Could you put each line of the records below into a JSON list of strings, one string per line, leaving out any blank lines?

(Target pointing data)
########

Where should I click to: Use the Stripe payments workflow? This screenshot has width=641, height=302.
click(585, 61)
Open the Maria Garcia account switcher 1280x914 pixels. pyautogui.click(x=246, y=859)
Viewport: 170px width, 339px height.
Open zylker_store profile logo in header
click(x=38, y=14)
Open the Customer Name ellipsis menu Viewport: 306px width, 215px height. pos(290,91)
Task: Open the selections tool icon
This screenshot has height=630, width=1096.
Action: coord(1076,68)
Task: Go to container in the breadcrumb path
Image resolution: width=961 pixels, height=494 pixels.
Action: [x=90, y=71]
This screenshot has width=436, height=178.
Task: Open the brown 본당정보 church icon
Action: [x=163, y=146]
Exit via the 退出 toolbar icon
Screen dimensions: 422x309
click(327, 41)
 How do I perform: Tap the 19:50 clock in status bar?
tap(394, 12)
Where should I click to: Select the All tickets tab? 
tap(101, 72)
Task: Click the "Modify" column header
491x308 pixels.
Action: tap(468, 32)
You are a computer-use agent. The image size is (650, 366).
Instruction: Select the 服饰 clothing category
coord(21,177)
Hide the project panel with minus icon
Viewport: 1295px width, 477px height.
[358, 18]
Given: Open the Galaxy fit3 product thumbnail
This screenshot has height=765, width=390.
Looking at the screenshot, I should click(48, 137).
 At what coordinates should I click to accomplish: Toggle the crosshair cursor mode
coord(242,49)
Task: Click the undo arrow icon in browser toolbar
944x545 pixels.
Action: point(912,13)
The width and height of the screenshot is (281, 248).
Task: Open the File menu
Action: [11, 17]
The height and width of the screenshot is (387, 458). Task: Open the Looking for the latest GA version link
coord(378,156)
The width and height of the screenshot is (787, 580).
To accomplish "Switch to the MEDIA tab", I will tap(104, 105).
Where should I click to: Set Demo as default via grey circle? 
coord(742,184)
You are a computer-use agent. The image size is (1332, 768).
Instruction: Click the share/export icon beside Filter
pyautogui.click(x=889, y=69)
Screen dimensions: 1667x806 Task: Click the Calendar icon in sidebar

########

Task result ::
[
  "Where should I click to: Use the Stripe payments workflow? This screenshot has width=641, height=302.",
  "click(585, 61)",
  "Open the Maria Garcia account switcher 1280x914 pixels. pyautogui.click(x=246, y=859)",
  "Viewport: 170px width, 339px height.",
  "Open zylker_store profile logo in header",
  "click(x=38, y=14)",
  "Open the Customer Name ellipsis menu Viewport: 306px width, 215px height. pos(290,91)",
  "Task: Open the selections tool icon",
  "This screenshot has height=630, width=1096.",
  "Action: coord(1076,68)",
  "Task: Go to container in the breadcrumb path",
  "Image resolution: width=961 pixels, height=494 pixels.",
  "Action: [x=90, y=71]",
  "This screenshot has width=436, height=178.",
  "Task: Open the brown 본당정보 church icon",
  "Action: [x=163, y=146]",
  "Exit via the 退出 toolbar icon",
  "Screen dimensions: 422x309",
  "click(327, 41)",
  " How do I perform: Tap the 19:50 clock in status bar?",
  "tap(394, 12)",
  "Where should I click to: Select the All tickets tab? ",
  "tap(101, 72)",
  "Task: Click the \"Modify\" column header",
  "491x308 pixels.",
  "Action: tap(468, 32)",
  "You are a computer-use agent. The image size is (650, 366).",
  "Instruction: Select the 服饰 clothing category",
  "coord(21,177)",
  "Hide the project panel with minus icon",
  "Viewport: 1295px width, 477px height.",
  "[358, 18]",
  "Given: Open the Galaxy fit3 product thumbnail",
  "This screenshot has height=765, width=390.",
  "Looking at the screenshot, I should click(48, 137).",
  " At what coordinates should I click to accomplish: Toggle the crosshair cursor mode",
  "coord(242,49)",
  "Task: Click the undo arrow icon in browser toolbar",
  "944x545 pixels.",
  "Action: point(912,13)",
  "The width and height of the screenshot is (281, 248).",
  "Task: Open the File menu",
  "Action: [11, 17]",
  "The height and width of the screenshot is (387, 458). Task: Open the Looking for the latest GA version link",
  "coord(378,156)",
  "The width and height of the screenshot is (787, 580).",
  "To accomplish \"Switch to the MEDIA tab\", I will tap(104, 105).",
  "Where should I click to: Set Demo as default via grey circle? ",
  "coord(742,184)",
  "You are a computer-use agent. The image size is (1332, 768).",
  "Instruction: Click the share/export icon beside Filter",
  "pyautogui.click(x=889, y=69)",
  "Screen dimensions: 1667x806 Task: Click the Calendar icon in sidebar"
]